永遠のこめかみの血管が浮き、赤い瞳が暗闇で燃える。


「……ブチッ」


 言葉にならない怒りが、彼女の喉を震わせた。


「てめえ……ぶち殺す……と言いたいとこだが……」


 ぐっと拳を握りしめ、夜気を裂くように叫んだ。


「……我慢しよう。ほんとに切れそうだけどな!」


「おや、冷静じゃないか。珍しいな」


「お前、死ねないんだろ? 決着なんかつかねえ」


「フッ……高位の吸血鬼とは思えないほど下品ね」


「抜かせ」永遠は一歩踏み出す。その足取りは、獲物を追い詰める狼のそれだった。


「……あいつをシェアしようぜ」


「はあ?」


「今までのこと、水に流してやる。
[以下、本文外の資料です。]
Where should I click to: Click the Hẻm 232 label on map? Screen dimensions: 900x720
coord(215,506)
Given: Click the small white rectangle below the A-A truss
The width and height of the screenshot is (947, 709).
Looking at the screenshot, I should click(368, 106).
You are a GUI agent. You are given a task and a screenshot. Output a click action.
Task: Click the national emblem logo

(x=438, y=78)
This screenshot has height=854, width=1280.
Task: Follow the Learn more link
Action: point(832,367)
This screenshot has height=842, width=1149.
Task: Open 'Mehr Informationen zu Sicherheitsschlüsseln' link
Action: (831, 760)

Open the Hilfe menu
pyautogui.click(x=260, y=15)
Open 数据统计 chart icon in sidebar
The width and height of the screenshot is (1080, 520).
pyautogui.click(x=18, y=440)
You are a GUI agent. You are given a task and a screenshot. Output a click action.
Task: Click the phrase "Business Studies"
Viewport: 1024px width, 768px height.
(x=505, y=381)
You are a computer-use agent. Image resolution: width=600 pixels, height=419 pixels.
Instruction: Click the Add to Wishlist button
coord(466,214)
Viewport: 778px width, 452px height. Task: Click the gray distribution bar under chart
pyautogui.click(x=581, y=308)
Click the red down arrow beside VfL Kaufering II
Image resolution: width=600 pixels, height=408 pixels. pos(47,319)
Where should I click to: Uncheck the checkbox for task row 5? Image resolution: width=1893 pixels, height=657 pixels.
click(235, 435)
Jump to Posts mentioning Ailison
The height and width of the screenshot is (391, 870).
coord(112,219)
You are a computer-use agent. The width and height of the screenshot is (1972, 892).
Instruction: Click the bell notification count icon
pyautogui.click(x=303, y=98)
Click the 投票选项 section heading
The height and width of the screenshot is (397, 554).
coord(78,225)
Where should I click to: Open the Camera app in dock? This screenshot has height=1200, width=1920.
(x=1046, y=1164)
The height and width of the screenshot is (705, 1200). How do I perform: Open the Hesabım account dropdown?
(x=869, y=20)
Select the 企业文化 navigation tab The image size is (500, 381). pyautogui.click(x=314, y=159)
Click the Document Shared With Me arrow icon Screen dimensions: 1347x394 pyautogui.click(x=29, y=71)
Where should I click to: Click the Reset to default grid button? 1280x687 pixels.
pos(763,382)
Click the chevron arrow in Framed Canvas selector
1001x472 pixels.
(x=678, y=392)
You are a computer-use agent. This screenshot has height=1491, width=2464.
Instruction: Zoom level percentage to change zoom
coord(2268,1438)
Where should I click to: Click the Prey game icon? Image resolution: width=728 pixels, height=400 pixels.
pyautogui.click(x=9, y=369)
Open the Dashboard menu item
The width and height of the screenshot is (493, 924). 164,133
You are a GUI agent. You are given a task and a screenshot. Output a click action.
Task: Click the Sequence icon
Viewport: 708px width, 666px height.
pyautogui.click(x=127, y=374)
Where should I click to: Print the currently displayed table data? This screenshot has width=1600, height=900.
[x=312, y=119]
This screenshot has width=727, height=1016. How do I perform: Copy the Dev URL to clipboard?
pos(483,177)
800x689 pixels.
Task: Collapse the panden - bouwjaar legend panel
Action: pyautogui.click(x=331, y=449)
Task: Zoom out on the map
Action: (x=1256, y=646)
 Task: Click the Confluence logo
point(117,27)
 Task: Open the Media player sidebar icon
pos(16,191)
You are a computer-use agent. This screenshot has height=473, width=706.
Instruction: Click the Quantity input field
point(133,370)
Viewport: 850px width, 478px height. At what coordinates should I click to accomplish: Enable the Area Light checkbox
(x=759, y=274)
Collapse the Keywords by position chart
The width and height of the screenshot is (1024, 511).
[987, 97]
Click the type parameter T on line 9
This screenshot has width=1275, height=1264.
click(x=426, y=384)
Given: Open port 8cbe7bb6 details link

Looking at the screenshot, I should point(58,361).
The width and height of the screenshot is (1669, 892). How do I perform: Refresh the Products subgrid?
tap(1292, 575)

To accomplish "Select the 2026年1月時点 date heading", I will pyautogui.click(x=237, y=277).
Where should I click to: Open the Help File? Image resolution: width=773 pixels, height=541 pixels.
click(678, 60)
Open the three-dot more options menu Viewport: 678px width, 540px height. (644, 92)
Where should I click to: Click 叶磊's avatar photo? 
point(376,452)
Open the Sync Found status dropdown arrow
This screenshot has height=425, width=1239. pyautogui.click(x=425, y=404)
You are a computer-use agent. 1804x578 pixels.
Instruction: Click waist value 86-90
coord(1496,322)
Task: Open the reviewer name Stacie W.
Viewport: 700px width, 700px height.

あいつを二人で共有すればいい」


 永遠の唇が吊り上がる。吸血鬼特有の妖艶さを含んだ、残酷な笑みだった。


「だが――童貞はもらう。これは吸血鬼にとって最高のご馳走だからな」


 澪の目が細くなる。


「……くだらない」


「どうせ、私を選ぶに決まってるさ。以前からわかってた。あの視線、あのときの鼓動……全部、私に向いてた」


 永遠は自信満々に言い放つ。


「お前はせいぜい、捨てられないように努力するんだな」



「断る」


 澪は風に髪を靡かせ、背筋を伸ばす。


「女として負ける気は微塵もしない。シェアもしない。童貞も、私がもらう」



「……なら」


「……やるしかないな」


 次の瞬間、二人の足元から風が爆ぜた。


 摩天楼の屋上で、吸血鬼と不死の魔女――二人の永遠の化け物が、恋の所有権を賭けてぶつかり合おうとしていた。